Did we ever figure out what Sandy Berger stole from the 9/11 Commision?
What is he trying to hide? Who is he trying to protect?
How can this be so easily overlooked by Americans in any rational discussion of 9/11?
Measures taken by the Clinton administration to thwart international terrorism and bin Laden’s network were historic, unprecedented and, sadly, not followed up on. Consider the steps offered by Clinton’s 1996 omnibus anti-terror legislation, the pricetag for which stood at $1.097 billion.
The following is a partial list of the initiatives offered by the Clinton anti-terrorism bill:
Screen Checked Baggage: $91.1 million
Screen Carry-On Baggage: $37.8 million
Passenger Profiling: $10 million
Screener Training: $5.3 million
Screen Passengers (portals) and Document Scanners: $1 million
Deploying Existing Technology to Inspect International Air Cargo: $31.4 million
Provide Additional Air/Counterterrorism Security: $26.6 million
Explosives Detection Training: $1.8 million
Augment FAA Security Research: $20 million
Customs Service: Explosives and Radiation Detection Equipment at Ports: $2.2 million
Anti-Terrorism Assistance to Foreign Governments: $2 million
Capacity to Collect and Assemble Explosives Data: $2.1 million
Improve Domestic Intelligence: $38.9 million
Critical Incident Response Teams for Post-Blast Deployment: $7.2 million
In Congress, Clinton was thwarted by the reactionary conservative majority in virtually every attempt he made to pass legislation that would attack al-Qaeda and terrorism. His 1996 omnibus terror bill, which included many of the anti-terror measures we now take for granted after September 11, was withered almost to the point of uselessness by attacks from the right; Senators Jesse Helms and Trent Lott were openly dismissive of the threats Clinton spoke of.
Specifically, Clinton wanted to attack the financial underpinnings of the al-Qaeda network by banning American companies and individuals from dealing with foreign banks and financial institutions that al-Qaeda was using for its money-laundering operations. Texas Senator Phil Gramm, chairman of the Banking Committee, gutted the portions of Clinton’s bill dealing with this matter, calling them “totalitarian.“
In fact, Gramm was compelled to kill the bill because his most devoted patrons, the Enron Corporation and its criminal executives in Houston, were using those same terrorist financial networks to launder their own dirty money and rip off the Enron stockholders. It should also be noted that Gramm’s wife, Wendy, sat on the Enron Board of Directors.
Now fast-forward to the Iraq War.
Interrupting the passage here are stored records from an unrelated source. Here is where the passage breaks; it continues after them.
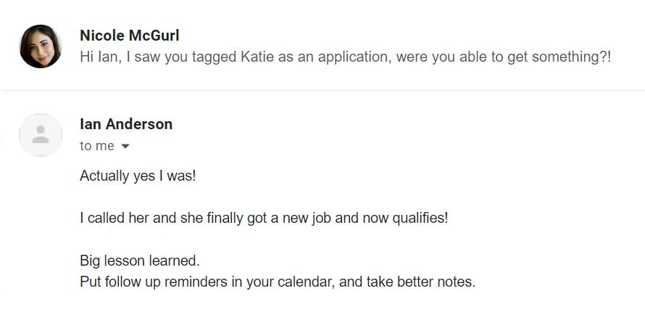
Task: Open Nicole McGurl's profile photo
Action: click(41, 46)
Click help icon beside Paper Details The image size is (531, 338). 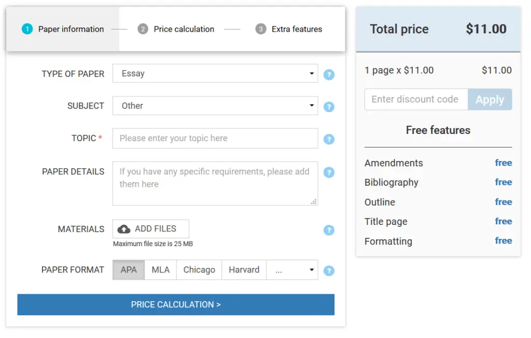[329, 172]
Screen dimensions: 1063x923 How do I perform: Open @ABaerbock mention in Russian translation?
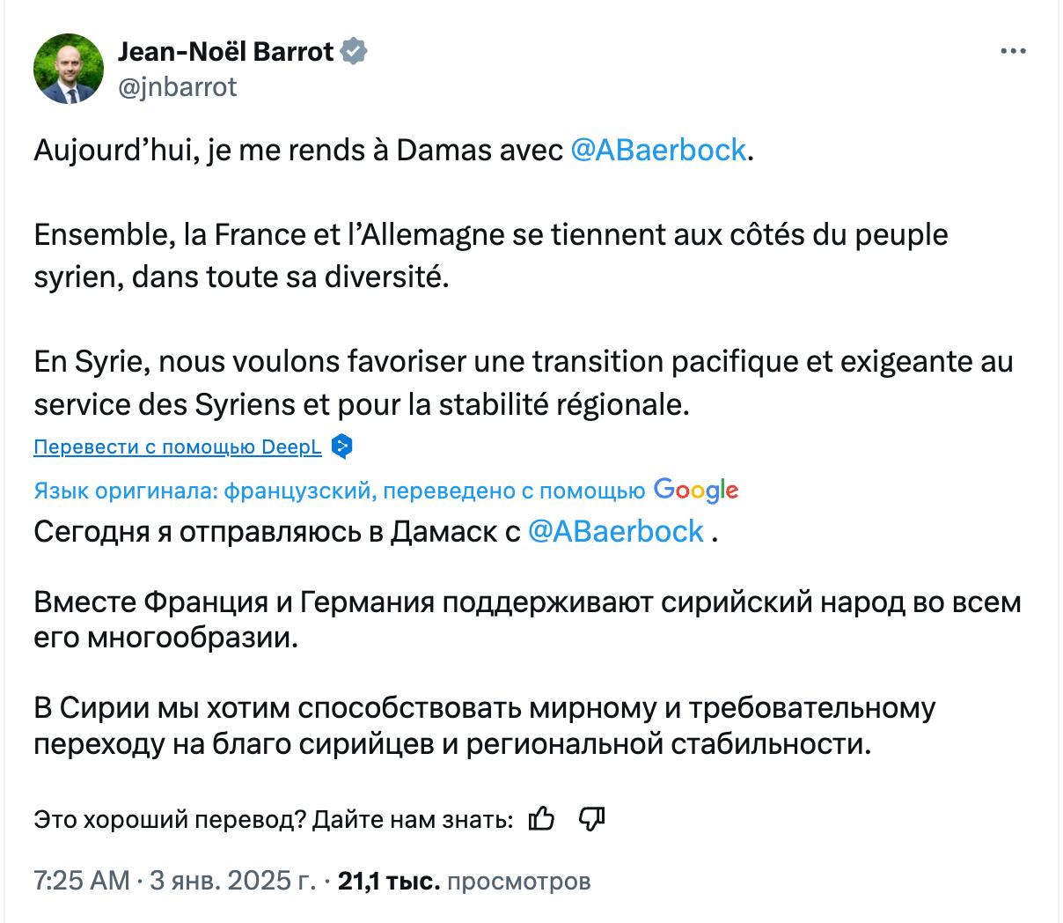point(615,531)
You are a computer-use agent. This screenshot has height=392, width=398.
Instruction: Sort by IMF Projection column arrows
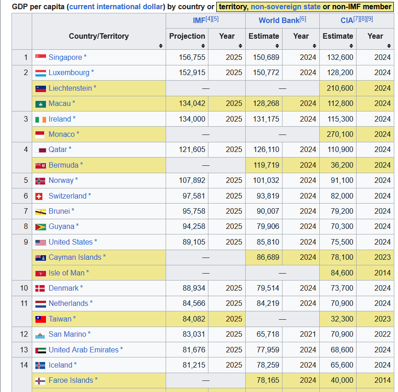point(203,46)
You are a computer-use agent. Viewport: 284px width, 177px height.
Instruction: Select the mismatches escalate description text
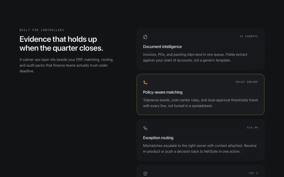coord(200,148)
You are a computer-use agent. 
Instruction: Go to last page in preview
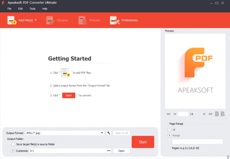click(x=210, y=114)
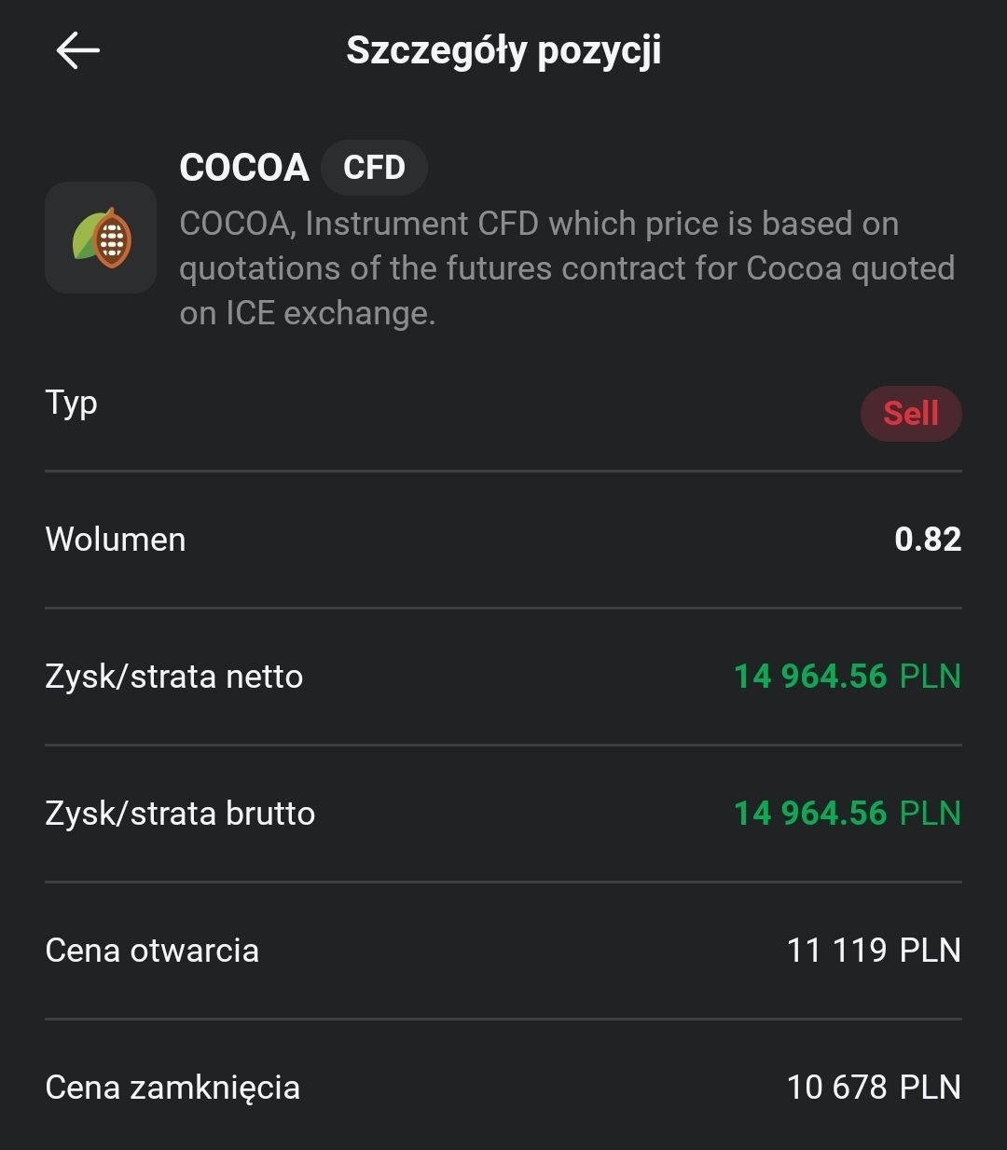Tap the cocoa bean instrument icon
The image size is (1007, 1150).
pyautogui.click(x=101, y=238)
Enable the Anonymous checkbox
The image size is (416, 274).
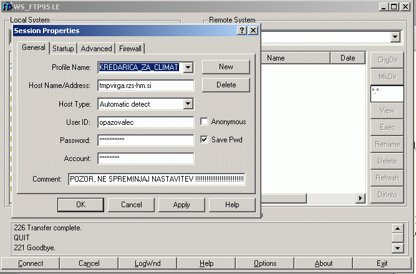pos(204,122)
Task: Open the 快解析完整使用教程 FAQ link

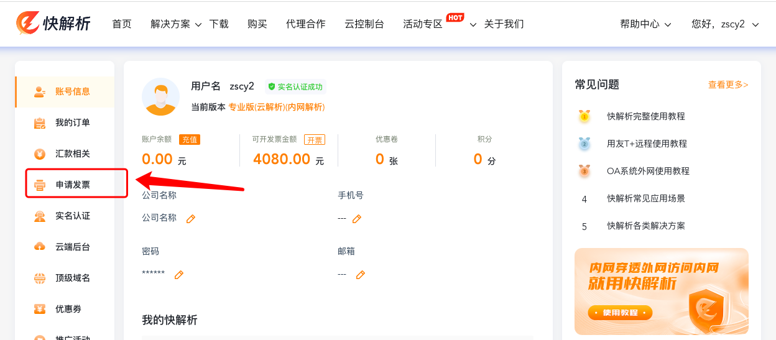Action: pyautogui.click(x=645, y=116)
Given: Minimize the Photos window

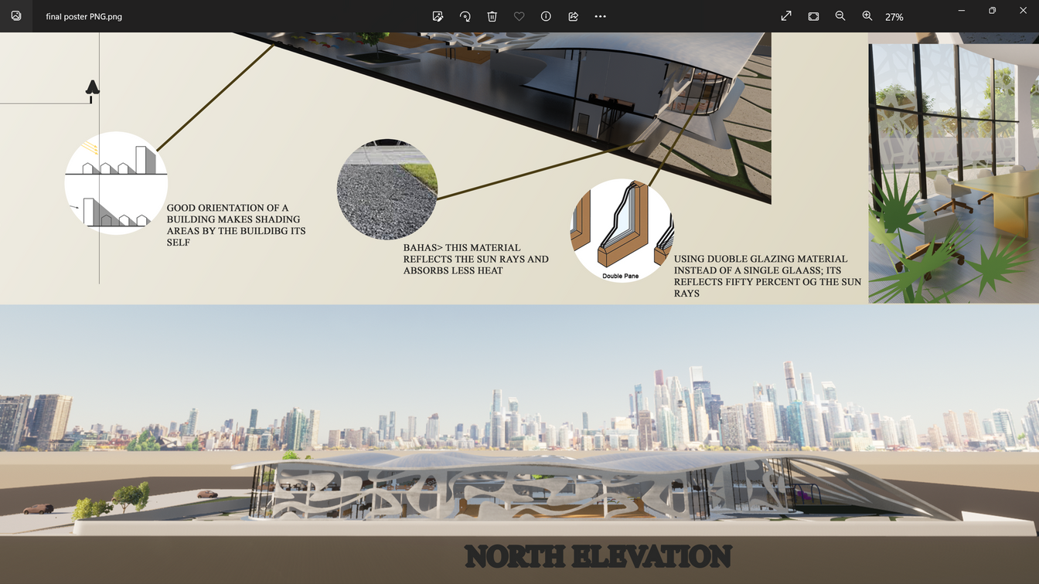Looking at the screenshot, I should point(962,11).
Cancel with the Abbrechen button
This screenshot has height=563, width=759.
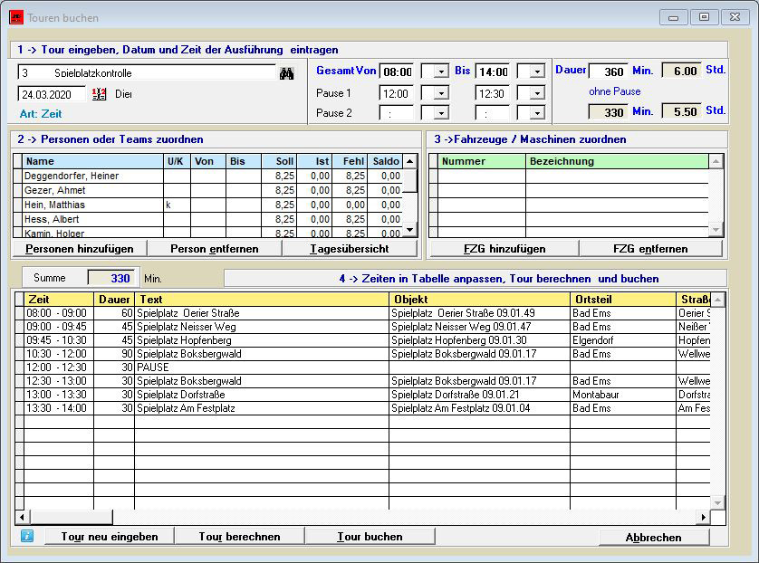653,538
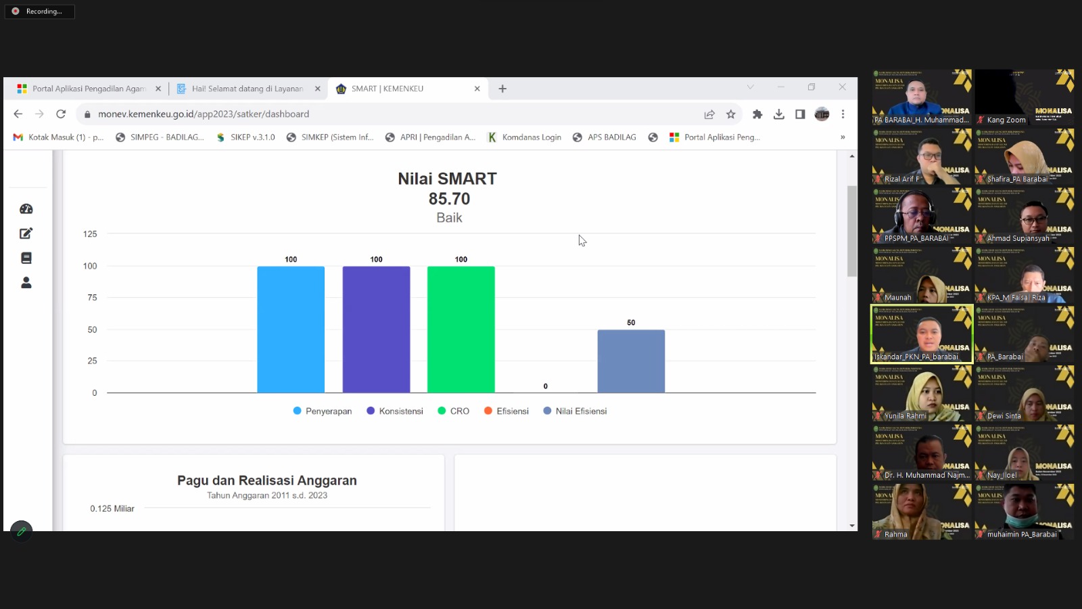Toggle Penyerapan legend series
The height and width of the screenshot is (609, 1082).
322,411
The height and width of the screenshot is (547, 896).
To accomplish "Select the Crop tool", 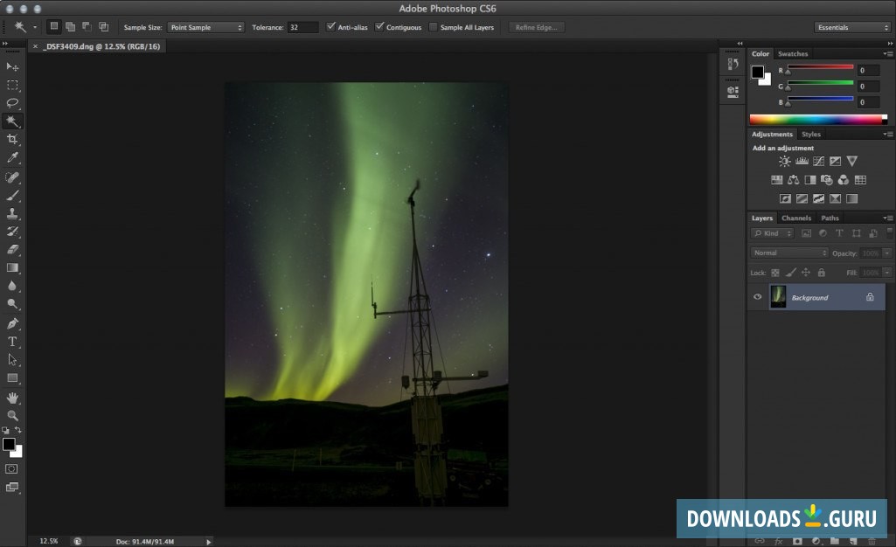I will point(12,140).
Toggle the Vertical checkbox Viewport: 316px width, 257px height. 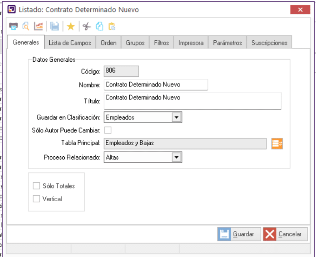pos(36,199)
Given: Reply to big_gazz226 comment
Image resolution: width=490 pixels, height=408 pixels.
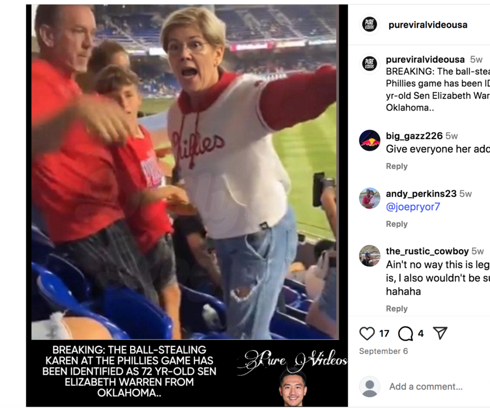Looking at the screenshot, I should [396, 166].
George W Bush not only wants to play the strongman, but his supporters primed by the Violent Hollywood American Culture demand that he play the role of the strongman. The role is defined by the culture and George W Bush can’t be seen to be the “wimp,” like his father the diplomat. So, poised with the news of Iraqi insurgents not happy with the American Occupation he tells the world, “Bring It On.”
Not everyone in America is comfortable with this sheriff. Some of us don’t believe that George W Bush and his gang is working for the common good. In fact, using the metaphor of the Wild West, some of us believe that George W Bush is actually the outlaw trying to run and ruin the town. The people of the community are willing to put up with a little personal indiscretion, but when a varmint crosses the line the community is willing to rise up and speak out. And sometimes speaking out isn’t enough. And that’s when we say, “Bring It On.”